This Erik wished to prevent at any price. He resolved to attempt to
board her. Arming his men with sabers, cutlasses, and hatchets, he
crowded on all the steam the vessel could carry and rushed toward the
"Albatross."
Tudor Brown tried to prevent this. He retreated toward the banks of ice,
firing a shot from his cannon every five minutes. But his field of
action had now become too limited; between the ice and the "Alaska" he
saw that he was lost unless he made a bold attempt to regain the open
sea. He attempted this after a few feigned maneuvers to deceive his
adversary.
Erik let him do it. Then at the precise moment when the "Albatross"

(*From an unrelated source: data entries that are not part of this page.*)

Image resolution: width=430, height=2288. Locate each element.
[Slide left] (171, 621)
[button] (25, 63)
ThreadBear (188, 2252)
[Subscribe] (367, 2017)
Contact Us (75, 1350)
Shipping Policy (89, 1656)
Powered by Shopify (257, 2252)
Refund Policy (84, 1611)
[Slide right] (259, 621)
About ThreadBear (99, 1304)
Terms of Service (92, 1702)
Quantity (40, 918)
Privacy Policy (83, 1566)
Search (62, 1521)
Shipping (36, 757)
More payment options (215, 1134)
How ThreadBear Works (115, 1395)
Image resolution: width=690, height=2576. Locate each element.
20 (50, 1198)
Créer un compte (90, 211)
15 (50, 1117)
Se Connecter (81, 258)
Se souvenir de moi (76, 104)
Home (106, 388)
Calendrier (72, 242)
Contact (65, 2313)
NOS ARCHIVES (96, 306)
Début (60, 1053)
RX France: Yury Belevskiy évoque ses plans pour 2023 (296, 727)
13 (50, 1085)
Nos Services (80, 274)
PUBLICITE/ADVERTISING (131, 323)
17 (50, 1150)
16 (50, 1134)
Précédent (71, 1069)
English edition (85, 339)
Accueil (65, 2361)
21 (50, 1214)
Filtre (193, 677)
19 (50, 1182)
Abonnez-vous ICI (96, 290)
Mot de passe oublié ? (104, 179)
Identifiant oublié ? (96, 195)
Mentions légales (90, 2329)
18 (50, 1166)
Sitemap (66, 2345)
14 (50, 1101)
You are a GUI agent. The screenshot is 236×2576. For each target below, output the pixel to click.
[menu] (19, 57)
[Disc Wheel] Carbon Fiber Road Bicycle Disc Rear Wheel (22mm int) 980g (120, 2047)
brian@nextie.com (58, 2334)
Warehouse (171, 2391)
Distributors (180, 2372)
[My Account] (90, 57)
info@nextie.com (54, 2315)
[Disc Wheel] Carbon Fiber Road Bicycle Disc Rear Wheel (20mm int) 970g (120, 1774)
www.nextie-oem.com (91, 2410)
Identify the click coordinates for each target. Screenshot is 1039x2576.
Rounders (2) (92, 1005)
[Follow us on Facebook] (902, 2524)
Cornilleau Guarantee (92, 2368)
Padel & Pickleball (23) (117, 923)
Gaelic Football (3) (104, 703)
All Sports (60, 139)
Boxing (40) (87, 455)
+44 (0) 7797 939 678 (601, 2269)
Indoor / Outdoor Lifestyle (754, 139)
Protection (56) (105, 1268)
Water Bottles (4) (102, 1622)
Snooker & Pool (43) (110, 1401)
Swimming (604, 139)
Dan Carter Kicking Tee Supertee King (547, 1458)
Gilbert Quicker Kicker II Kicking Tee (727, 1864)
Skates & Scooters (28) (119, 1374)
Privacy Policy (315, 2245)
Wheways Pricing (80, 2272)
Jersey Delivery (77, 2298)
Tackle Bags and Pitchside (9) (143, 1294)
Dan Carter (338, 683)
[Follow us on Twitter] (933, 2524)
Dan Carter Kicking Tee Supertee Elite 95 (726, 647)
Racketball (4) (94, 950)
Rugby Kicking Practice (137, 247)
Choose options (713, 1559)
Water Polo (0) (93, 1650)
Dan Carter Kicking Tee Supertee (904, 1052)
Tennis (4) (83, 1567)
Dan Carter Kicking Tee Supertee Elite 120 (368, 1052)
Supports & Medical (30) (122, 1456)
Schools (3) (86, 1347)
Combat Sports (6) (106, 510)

tried to pass the "Alaska," she made a gaping hole in the side of the
yacht which stopped her instantly, and rendered her almost unmanageable;
then she fell quickly behind and prepared to renew the assault. But the
weather, which had become more and more menacing, did not give him time
to do this.
The tempest was upon them. A fierce wind from the south-east,
accompanied by blinding clouds of snow, which not only raised the waves
to a prodigious height, but dashed against the two vessels immense
masses of floating ice. It seemed as if they were attacked at all points
at once. Erik realized his situation, and saw that he had not a minute
to lose in escaping, unless he wished to be hemmed in perhaps
permanently. He steered due east, struggling against the wind, the snow,
and the dashing ice.
But he was soon obliged to confess that his efforts were fruitless. The
tempest raged with such violence that neither the engine of the "Alaska"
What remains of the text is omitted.